[Stored items]
>>>

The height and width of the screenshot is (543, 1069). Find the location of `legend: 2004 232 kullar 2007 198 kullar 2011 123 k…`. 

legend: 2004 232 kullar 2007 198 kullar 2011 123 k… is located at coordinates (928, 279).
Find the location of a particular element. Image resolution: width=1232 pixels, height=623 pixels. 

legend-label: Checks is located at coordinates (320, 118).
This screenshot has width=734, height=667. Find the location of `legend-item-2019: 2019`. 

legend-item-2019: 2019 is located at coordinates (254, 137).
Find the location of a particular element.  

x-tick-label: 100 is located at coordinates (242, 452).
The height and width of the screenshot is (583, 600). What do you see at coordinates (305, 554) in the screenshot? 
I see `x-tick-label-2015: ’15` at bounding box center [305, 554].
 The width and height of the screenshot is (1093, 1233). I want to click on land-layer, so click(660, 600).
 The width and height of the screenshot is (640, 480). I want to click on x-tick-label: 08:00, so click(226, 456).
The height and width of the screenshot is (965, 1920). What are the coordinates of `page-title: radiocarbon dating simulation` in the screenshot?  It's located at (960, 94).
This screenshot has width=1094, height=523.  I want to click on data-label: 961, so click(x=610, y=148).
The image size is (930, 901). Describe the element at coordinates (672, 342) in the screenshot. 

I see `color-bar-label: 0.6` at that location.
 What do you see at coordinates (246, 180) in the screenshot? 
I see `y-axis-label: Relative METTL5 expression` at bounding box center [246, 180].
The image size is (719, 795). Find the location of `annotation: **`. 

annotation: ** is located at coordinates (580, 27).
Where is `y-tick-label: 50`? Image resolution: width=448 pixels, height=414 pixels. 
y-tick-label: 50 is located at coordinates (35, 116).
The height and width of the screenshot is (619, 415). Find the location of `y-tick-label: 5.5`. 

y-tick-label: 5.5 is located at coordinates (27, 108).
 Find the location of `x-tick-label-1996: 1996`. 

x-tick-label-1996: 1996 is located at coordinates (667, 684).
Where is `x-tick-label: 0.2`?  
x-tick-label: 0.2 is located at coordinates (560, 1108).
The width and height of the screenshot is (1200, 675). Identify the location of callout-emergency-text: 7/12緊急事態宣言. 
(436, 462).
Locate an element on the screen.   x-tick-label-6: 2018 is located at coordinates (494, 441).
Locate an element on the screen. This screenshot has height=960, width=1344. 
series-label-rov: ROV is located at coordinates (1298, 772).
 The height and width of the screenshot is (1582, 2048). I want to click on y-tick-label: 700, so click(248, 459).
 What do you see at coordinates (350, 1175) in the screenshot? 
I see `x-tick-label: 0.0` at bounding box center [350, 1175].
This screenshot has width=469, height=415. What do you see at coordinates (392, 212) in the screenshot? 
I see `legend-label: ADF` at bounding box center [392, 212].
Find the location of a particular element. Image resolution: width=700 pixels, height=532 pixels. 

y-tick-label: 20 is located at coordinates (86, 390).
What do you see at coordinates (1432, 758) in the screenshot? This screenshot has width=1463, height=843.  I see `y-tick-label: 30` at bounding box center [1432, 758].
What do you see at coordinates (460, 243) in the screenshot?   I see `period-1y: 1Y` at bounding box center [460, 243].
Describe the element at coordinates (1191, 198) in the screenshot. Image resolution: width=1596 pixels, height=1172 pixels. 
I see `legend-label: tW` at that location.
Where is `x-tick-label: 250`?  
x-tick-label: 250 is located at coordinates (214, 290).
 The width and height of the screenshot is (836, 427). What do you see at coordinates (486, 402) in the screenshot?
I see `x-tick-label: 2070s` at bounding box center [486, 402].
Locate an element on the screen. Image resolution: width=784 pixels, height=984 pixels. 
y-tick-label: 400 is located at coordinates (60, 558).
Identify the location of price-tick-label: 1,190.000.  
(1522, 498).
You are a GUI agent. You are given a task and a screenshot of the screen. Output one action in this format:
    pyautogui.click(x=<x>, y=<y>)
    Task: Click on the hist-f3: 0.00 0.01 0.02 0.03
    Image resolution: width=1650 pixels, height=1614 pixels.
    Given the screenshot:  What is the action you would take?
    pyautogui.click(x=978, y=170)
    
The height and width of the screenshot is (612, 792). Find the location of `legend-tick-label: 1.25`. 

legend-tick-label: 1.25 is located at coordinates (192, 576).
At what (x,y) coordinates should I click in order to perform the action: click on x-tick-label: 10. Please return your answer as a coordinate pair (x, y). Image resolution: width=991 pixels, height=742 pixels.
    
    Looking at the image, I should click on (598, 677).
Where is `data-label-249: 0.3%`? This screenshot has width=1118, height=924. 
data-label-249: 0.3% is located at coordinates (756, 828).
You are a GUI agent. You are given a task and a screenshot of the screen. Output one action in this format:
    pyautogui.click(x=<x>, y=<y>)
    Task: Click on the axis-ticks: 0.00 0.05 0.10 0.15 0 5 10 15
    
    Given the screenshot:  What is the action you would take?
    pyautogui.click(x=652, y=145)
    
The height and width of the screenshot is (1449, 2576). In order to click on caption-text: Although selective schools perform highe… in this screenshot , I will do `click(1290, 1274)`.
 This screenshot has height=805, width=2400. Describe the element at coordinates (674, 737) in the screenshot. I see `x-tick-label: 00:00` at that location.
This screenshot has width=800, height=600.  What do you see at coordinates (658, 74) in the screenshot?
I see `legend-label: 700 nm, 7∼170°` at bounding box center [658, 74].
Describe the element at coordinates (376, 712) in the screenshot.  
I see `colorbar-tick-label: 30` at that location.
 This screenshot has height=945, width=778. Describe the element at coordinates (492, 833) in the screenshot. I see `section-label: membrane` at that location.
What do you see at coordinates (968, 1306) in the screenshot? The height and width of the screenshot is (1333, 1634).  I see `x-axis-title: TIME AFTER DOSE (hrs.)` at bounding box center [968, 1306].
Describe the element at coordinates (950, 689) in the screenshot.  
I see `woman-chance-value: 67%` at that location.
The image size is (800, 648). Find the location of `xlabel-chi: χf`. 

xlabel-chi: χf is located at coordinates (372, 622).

<<<

**Problem:**
Copy out every item above word for word, changing nothing.

**Result below:**
The height and width of the screenshot is (543, 1069). Find the location of `legend: 2004 232 kullar 2007 198 kullar 2011 123 k…`. 

legend: 2004 232 kullar 2007 198 kullar 2011 123 k… is located at coordinates (928, 279).
Find the location of a particular element. Image resolution: width=1232 pixels, height=623 pixels. 

legend-label: Checks is located at coordinates (320, 118).
This screenshot has width=734, height=667. Find the location of `legend-item-2019: 2019`. 

legend-item-2019: 2019 is located at coordinates (254, 137).
Find the location of a particular element.  

x-tick-label: 100 is located at coordinates (242, 452).
The height and width of the screenshot is (583, 600). What do you see at coordinates (305, 554) in the screenshot? 
I see `x-tick-label-2015: ’15` at bounding box center [305, 554].
 The width and height of the screenshot is (1093, 1233). I want to click on land-layer, so click(660, 600).
 The width and height of the screenshot is (640, 480). I want to click on x-tick-label: 08:00, so click(226, 456).
The height and width of the screenshot is (965, 1920). What are the coordinates of `page-title: radiocarbon dating simulation` in the screenshot?  It's located at (960, 94).
This screenshot has width=1094, height=523.  I want to click on data-label: 961, so click(x=610, y=148).
The image size is (930, 901). Describe the element at coordinates (672, 342) in the screenshot. 

I see `color-bar-label: 0.6` at that location.
 What do you see at coordinates (246, 180) in the screenshot? 
I see `y-axis-label: Relative METTL5 expression` at bounding box center [246, 180].
The image size is (719, 795). Find the location of `annotation: **`. 

annotation: ** is located at coordinates (580, 27).
Where is `y-tick-label: 50`? Image resolution: width=448 pixels, height=414 pixels. 
y-tick-label: 50 is located at coordinates (35, 116).
The height and width of the screenshot is (619, 415). Find the location of `y-tick-label: 5.5`. 

y-tick-label: 5.5 is located at coordinates (27, 108).
 Find the location of `x-tick-label-1996: 1996`. 

x-tick-label-1996: 1996 is located at coordinates (667, 684).
Where is `x-tick-label: 0.2`?  
x-tick-label: 0.2 is located at coordinates (560, 1108).
The width and height of the screenshot is (1200, 675). Identify the location of callout-emergency-text: 7/12緊急事態宣言. 
(436, 462).
Locate an element on the screen.   x-tick-label-6: 2018 is located at coordinates (494, 441).
Locate an element on the screen. This screenshot has height=960, width=1344. 
series-label-rov: ROV is located at coordinates (1298, 772).
 The height and width of the screenshot is (1582, 2048). I want to click on y-tick-label: 700, so click(248, 459).
 What do you see at coordinates (350, 1175) in the screenshot? 
I see `x-tick-label: 0.0` at bounding box center [350, 1175].
This screenshot has width=469, height=415. What do you see at coordinates (392, 212) in the screenshot? 
I see `legend-label: ADF` at bounding box center [392, 212].
Find the location of a particular element. Image resolution: width=700 pixels, height=532 pixels. 

y-tick-label: 20 is located at coordinates (86, 390).
What do you see at coordinates (1432, 758) in the screenshot? This screenshot has width=1463, height=843.  I see `y-tick-label: 30` at bounding box center [1432, 758].
What do you see at coordinates (460, 243) in the screenshot?   I see `period-1y: 1Y` at bounding box center [460, 243].
Describe the element at coordinates (1191, 198) in the screenshot. Image resolution: width=1596 pixels, height=1172 pixels. 
I see `legend-label: tW` at that location.
Where is `x-tick-label: 250`?  
x-tick-label: 250 is located at coordinates (214, 290).
 The width and height of the screenshot is (836, 427). What do you see at coordinates (486, 402) in the screenshot?
I see `x-tick-label: 2070s` at bounding box center [486, 402].
Locate an element on the screen. Image resolution: width=784 pixels, height=984 pixels. 
y-tick-label: 400 is located at coordinates (60, 558).
Identify the location of price-tick-label: 1,190.000.  
(1522, 498).
You are a GUI agent. You are given a task and a screenshot of the screen. Output one action in this format:
    pyautogui.click(x=<x>, y=<y>)
    Task: Click on the hist-f3: 0.00 0.01 0.02 0.03
    Image resolution: width=1650 pixels, height=1614 pixels.
    Given the screenshot:  What is the action you would take?
    pyautogui.click(x=978, y=170)
    
The height and width of the screenshot is (612, 792). Find the location of `legend-tick-label: 1.25`. 

legend-tick-label: 1.25 is located at coordinates (192, 576).
At what (x,y) coordinates should I click in order to perform the action: click on x-tick-label: 10. Please return your answer as a coordinate pair (x, y). Image resolution: width=991 pixels, height=742 pixels.
    
    Looking at the image, I should click on (598, 677).
Where is `data-label-249: 0.3%`? This screenshot has width=1118, height=924. 
data-label-249: 0.3% is located at coordinates (756, 828).
You are a GUI agent. You are given a task and a screenshot of the screen. Output one action in this format:
    pyautogui.click(x=<x>, y=<y>)
    Task: Click on the axis-ticks: 0.00 0.05 0.10 0.15 0 5 10 15
    
    Given the screenshot:  What is the action you would take?
    pyautogui.click(x=652, y=145)
    
The height and width of the screenshot is (1449, 2576). In order to click on caption-text: Although selective schools perform highe… in this screenshot , I will do `click(1290, 1274)`.
 This screenshot has height=805, width=2400. Describe the element at coordinates (674, 737) in the screenshot. I see `x-tick-label: 00:00` at that location.
This screenshot has width=800, height=600.  What do you see at coordinates (658, 74) in the screenshot?
I see `legend-label: 700 nm, 7∼170°` at bounding box center [658, 74].
Describe the element at coordinates (376, 712) in the screenshot.  
I see `colorbar-tick-label: 30` at that location.
 This screenshot has height=945, width=778. Describe the element at coordinates (492, 833) in the screenshot. I see `section-label: membrane` at that location.
What do you see at coordinates (968, 1306) in the screenshot? The height and width of the screenshot is (1333, 1634).  I see `x-axis-title: TIME AFTER DOSE (hrs.)` at bounding box center [968, 1306].
Describe the element at coordinates (950, 689) in the screenshot.  
I see `woman-chance-value: 67%` at that location.
The image size is (800, 648). Find the location of `xlabel-chi: χf`. 

xlabel-chi: χf is located at coordinates (372, 622).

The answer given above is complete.